Eis o poema mais singelo que já recebi...
Quinta essência
Quando acordei, olhei em volta
Estava sozinho naquela cama, fria numa manhã de Verão.
O sol já tinha nascido e o relógio já passava das dez.
O silêncio preenchia-me. o calor escasseava.
já não o tinha. não tinha há tanto tempo.
apetecia-me.
Eis que te insurges lá do céu
Teus cabelos, tão suaves e soltos
Que brilham mesmo que ao luar.
Tua pele, suave e morena,
cor de chocolate, cor de cacau
Que dá sabor e classe à tua alma
Que enche de brilho os meus olhos.
Teus doces e hábeis lábios, tão curiosos e sábios
Encontram nas folhas do meu dicionário
Mil e um excelsos adjetivos de requinte.
Sublimes e perfeitos lábios de pura magia
são a quinta-essência que me faz perder no escuro
teu sorriso ainda que sem noção, contagia.

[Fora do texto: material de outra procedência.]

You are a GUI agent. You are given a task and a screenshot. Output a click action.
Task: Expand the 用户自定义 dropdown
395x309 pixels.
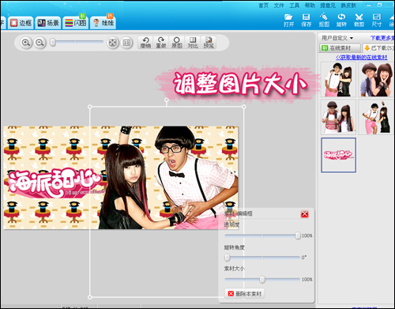337,38
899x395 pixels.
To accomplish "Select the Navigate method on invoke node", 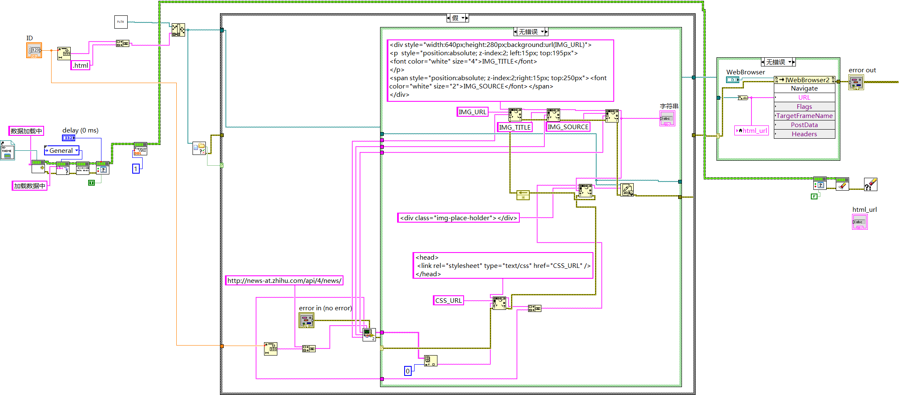I will click(x=804, y=88).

E esse teu tesouro, escondido num lugar seguro.
Mas a luz dos teus olhos negros, iluminam os meus.
Meus humildes olhos que te contemplam, e que agora são teus.

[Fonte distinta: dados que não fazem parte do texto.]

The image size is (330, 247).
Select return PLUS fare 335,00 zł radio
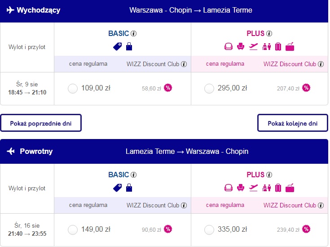[x=209, y=230]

E no silêncio do teu abraço, dormir.
Para os alquimistas, a quinta-essência é o poder, a qualidade e a virtude de tudo e de cada coisa na natureza. Pode ser considerada como um quinto elemento dentro de toda a matéria. Como tal, ela forma a base a partir da qual fluem os quatro elementos facilmente visíveis: o fogo, a água, o ar e a terra. Circulando de forma muito subtil, penetra em todos os objectos, e, ainda que oculta dentro de toda e de cada substância, pode ser reconhecida. Todavia, os anti-tabagistas mais radicais jamais terão acesso à totalidade da quinta-essência desta fotografia de Jean-Luc Godard e de Anna Karina, tirada em 1961 no dia do seu casamento.